SO2, OClO, BrO, and other minor trace gases from the Global Ozone Monitoring Experiment (GOME)

Michael Eisinger, John P. Burrows, Andreas Richter, Annette Ladstätter-Weißenmayer

Alfred Wegener Institute for Polar and Marine Research, Am Telegrafenberg A43, D-14473 Potsdam, Germany

Institute of Environmental Physics, University of Bremen, Kufsteiner Straße, D-28359 Bremen, Germany


The Global Ozone Monitoring Experiment (GOME) on board ESA's 2nd European Remote Sensing Satellite (ERS-2) measures earth radiance and solar irradiance spectra between 240 and 790 nm. Inversion of these measurements enables a variety of atmospheric trace gases having banded absorptions in this wavelength range to be retrieved.

The "strong" absorber ozone is GOME's primary target species. However, the amounts of a number of important atmospheric trace gases which have relatively weak atmospheric absorptions compared to ozone can also be retrieved. This study focusses on the detection of "weak" absorbers by means of the Differential Optical Absorption Spectroscopy (DOAS) method.

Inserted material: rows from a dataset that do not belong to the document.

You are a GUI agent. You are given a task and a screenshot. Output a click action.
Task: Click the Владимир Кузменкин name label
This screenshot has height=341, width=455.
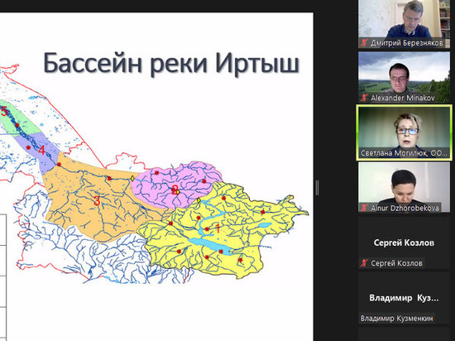(396, 319)
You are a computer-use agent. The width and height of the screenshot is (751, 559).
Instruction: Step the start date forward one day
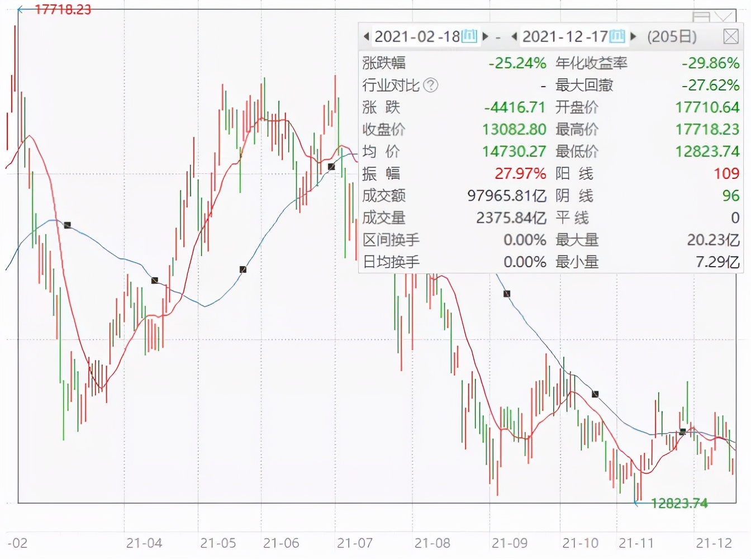pos(485,37)
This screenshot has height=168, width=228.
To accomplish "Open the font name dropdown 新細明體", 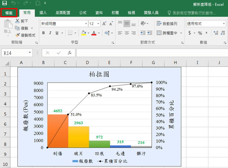I will [x=86, y=24].
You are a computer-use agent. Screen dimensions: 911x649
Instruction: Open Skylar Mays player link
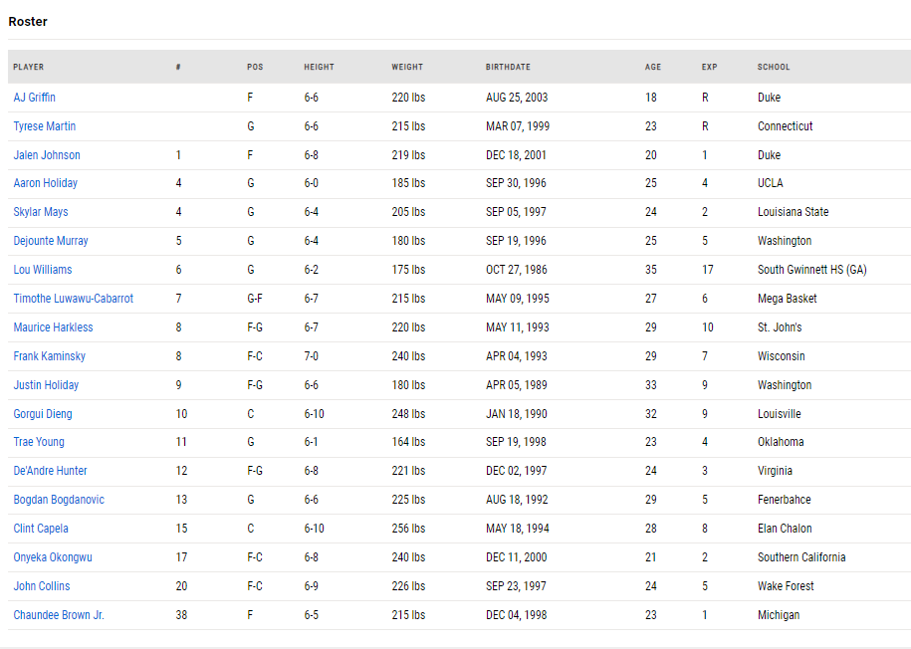(41, 212)
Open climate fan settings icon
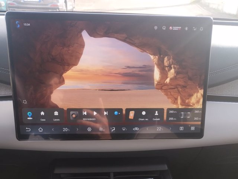This screenshot has width=238, height=179. 101,129
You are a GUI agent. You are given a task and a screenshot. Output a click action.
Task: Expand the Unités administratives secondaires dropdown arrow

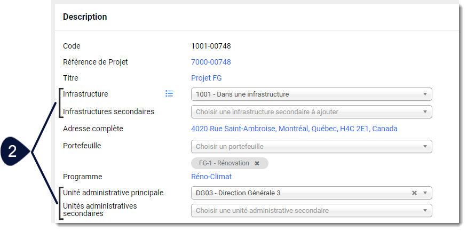(x=425, y=210)
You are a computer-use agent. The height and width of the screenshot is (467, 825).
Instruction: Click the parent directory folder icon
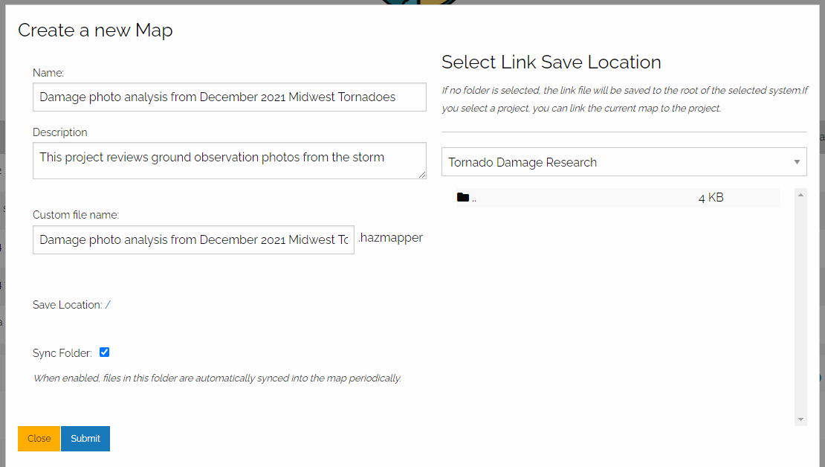[x=463, y=198]
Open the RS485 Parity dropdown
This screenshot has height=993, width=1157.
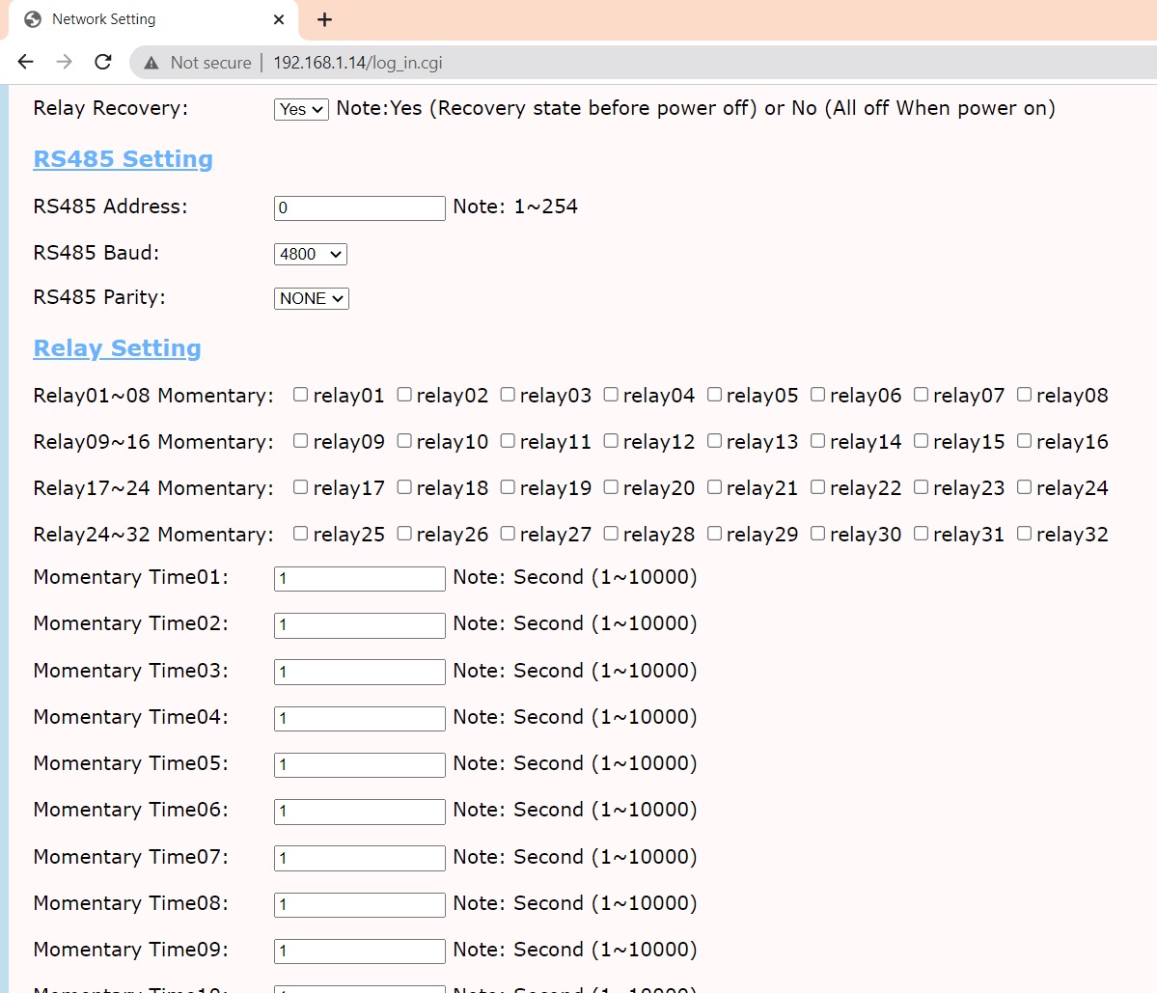[311, 298]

GOME measurements of SO2 are reported for the December 1996 eruption of the Nyamuragira volcano, Zaire. Furthermore, first results from an investigation of OClO and BrO column measurements obtained from the GOME data are presented for the Antarctic ozone holes of 1995 and 1996. Similarly, the status of the investigations is reported for the retrieval of HCHO, NO3, and ClO.

Table of contents


DOAS data analysis


Sulfur dioxide (SO2)

Chlorine dioxide (OClO)

Bromine monoxide (BrO)

Other trace gases (HCHO, NO3, ClO)






The Global Ozone Monitoring Experiment (GOME) was conceived to measure a variety of atmospheric trace gases, the primary target species being ozone. In order to be observable by GOME, an atmospheric species must have absorption bands somewhere in the GOME wavelength range (240-790 nm). Both its differential (i.e. narrow-band) absorption cross sections and its atmospheric column density have to be large enough to lead to detectable differential optical densities, and its absorption features must not be masked by that of other, stronger absorbers.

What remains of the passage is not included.